:: Task material ::
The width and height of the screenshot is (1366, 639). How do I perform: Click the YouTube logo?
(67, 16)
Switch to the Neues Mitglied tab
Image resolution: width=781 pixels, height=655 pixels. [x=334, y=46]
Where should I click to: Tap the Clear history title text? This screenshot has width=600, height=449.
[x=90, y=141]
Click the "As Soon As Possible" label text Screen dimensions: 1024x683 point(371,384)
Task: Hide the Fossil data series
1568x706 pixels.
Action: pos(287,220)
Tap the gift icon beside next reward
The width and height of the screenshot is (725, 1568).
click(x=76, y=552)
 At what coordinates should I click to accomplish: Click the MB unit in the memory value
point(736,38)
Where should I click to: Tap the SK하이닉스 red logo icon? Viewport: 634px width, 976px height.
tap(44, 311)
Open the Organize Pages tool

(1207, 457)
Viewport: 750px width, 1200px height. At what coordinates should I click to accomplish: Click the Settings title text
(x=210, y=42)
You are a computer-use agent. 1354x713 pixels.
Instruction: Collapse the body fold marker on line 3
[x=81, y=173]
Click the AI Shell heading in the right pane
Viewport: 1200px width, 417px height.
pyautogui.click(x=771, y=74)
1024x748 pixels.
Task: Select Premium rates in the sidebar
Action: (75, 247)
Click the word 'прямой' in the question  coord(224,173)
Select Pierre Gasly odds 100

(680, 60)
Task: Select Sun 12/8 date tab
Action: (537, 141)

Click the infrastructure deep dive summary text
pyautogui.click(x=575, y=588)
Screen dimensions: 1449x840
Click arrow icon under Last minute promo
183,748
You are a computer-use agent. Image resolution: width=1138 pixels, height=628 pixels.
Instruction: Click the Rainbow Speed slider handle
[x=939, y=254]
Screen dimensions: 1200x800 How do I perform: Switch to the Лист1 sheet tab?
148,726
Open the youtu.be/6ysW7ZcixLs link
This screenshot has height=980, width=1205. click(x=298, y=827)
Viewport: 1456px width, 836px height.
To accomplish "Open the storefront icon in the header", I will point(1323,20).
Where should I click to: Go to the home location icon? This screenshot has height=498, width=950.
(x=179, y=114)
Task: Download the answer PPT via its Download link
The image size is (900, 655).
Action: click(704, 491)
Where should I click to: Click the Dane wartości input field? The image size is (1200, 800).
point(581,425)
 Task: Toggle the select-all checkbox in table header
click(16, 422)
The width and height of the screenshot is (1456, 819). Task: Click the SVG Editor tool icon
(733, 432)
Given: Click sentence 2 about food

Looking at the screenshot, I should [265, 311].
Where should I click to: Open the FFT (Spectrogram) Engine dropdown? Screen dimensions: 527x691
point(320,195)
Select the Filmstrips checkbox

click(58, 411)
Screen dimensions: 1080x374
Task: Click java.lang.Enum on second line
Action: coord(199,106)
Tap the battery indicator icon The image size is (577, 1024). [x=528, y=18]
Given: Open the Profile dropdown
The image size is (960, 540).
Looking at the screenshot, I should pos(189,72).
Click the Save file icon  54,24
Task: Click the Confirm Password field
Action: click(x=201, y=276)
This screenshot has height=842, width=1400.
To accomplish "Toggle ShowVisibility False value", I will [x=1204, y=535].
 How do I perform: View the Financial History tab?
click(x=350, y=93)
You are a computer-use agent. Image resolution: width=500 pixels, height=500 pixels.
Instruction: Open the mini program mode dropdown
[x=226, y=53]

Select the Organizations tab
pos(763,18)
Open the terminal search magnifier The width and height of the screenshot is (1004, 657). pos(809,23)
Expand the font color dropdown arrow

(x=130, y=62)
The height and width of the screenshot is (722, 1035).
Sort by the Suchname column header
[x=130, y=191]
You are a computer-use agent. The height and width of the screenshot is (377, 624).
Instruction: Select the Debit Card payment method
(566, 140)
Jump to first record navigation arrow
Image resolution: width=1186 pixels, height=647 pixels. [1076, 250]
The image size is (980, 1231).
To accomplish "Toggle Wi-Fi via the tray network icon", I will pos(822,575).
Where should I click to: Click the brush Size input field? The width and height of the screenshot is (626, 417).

:: Exercise ::
Without any alteration, retype all of the material above.

:: Expected answer ::
The width and height of the screenshot is (1366, 639). How do I perform: Click the YouTube logo?
(67, 16)
Switch to the Neues Mitglied tab
Image resolution: width=781 pixels, height=655 pixels. [x=334, y=46]
Where should I click to: Tap the Clear history title text? This screenshot has width=600, height=449.
[x=90, y=141]
Click the "As Soon As Possible" label text Screen dimensions: 1024x683 point(371,384)
Task: Hide the Fossil data series
1568x706 pixels.
Action: pos(287,220)
Tap the gift icon beside next reward
The width and height of the screenshot is (725, 1568).
click(x=76, y=552)
 At what coordinates should I click to accomplish: Click the MB unit in the memory value
point(736,38)
Where should I click to: Tap the SK하이닉스 red logo icon? Viewport: 634px width, 976px height.
tap(44, 311)
Open the Organize Pages tool

(1207, 457)
Viewport: 750px width, 1200px height. At what coordinates should I click to accomplish: Click the Settings title text
(x=210, y=42)
You are a computer-use agent. 1354x713 pixels.
Instruction: Collapse the body fold marker on line 3
[x=81, y=173]
Click the AI Shell heading in the right pane
Viewport: 1200px width, 417px height.
pyautogui.click(x=771, y=74)
1024x748 pixels.
Task: Select Premium rates in the sidebar
Action: (75, 247)
Click the word 'прямой' in the question  coord(224,173)
Select Pierre Gasly odds 100

(680, 60)
Task: Select Sun 12/8 date tab
Action: (537, 141)

Click the infrastructure deep dive summary text
pyautogui.click(x=575, y=588)
Screen dimensions: 1449x840
Click arrow icon under Last minute promo
183,748
You are a computer-use agent. Image resolution: width=1138 pixels, height=628 pixels.
Instruction: Click the Rainbow Speed slider handle
[x=939, y=254]
Screen dimensions: 1200x800 How do I perform: Switch to the Лист1 sheet tab?
148,726
Open the youtu.be/6ysW7ZcixLs link
This screenshot has height=980, width=1205. click(x=298, y=827)
Viewport: 1456px width, 836px height.
To accomplish "Open the storefront icon in the header", I will point(1323,20).
Where should I click to: Go to the home location icon? This screenshot has height=498, width=950.
(x=179, y=114)
Task: Download the answer PPT via its Download link
The image size is (900, 655).
Action: click(704, 491)
Where should I click to: Click the Dane wartości input field? The image size is (1200, 800).
point(581,425)
 Task: Toggle the select-all checkbox in table header
click(16, 422)
The width and height of the screenshot is (1456, 819). Task: Click the SVG Editor tool icon
(733, 432)
Given: Click sentence 2 about food

Looking at the screenshot, I should [265, 311].
Where should I click to: Open the FFT (Spectrogram) Engine dropdown? Screen dimensions: 527x691
point(320,195)
Select the Filmstrips checkbox

click(58, 411)
Screen dimensions: 1080x374
Task: Click java.lang.Enum on second line
Action: coord(199,106)
Tap the battery indicator icon The image size is (577, 1024). [x=528, y=18]
Given: Open the Profile dropdown
The image size is (960, 540).
Looking at the screenshot, I should pos(189,72).
Click the Save file icon  54,24
Task: Click the Confirm Password field
Action: click(x=201, y=276)
This screenshot has height=842, width=1400.
To accomplish "Toggle ShowVisibility False value", I will [x=1204, y=535].
 How do I perform: View the Financial History tab?
click(x=350, y=93)
You are a computer-use agent. Image resolution: width=500 pixels, height=500 pixels.
Instruction: Open the mini program mode dropdown
[x=226, y=53]

Select the Organizations tab
pos(763,18)
Open the terminal search magnifier The width and height of the screenshot is (1004, 657). pos(809,23)
Expand the font color dropdown arrow

(x=130, y=62)
The height and width of the screenshot is (722, 1035).
Sort by the Suchname column header
[x=130, y=191]
You are a computer-use agent. The height and width of the screenshot is (377, 624).
Instruction: Select the Debit Card payment method
(566, 140)
Jump to first record navigation arrow
Image resolution: width=1186 pixels, height=647 pixels. [1076, 250]
The image size is (980, 1231).
To accomplish "Toggle Wi-Fi via the tray network icon", I will pos(822,575).
Where should I click to: Click the brush Size input field? The width and height of the screenshot is (626, 417).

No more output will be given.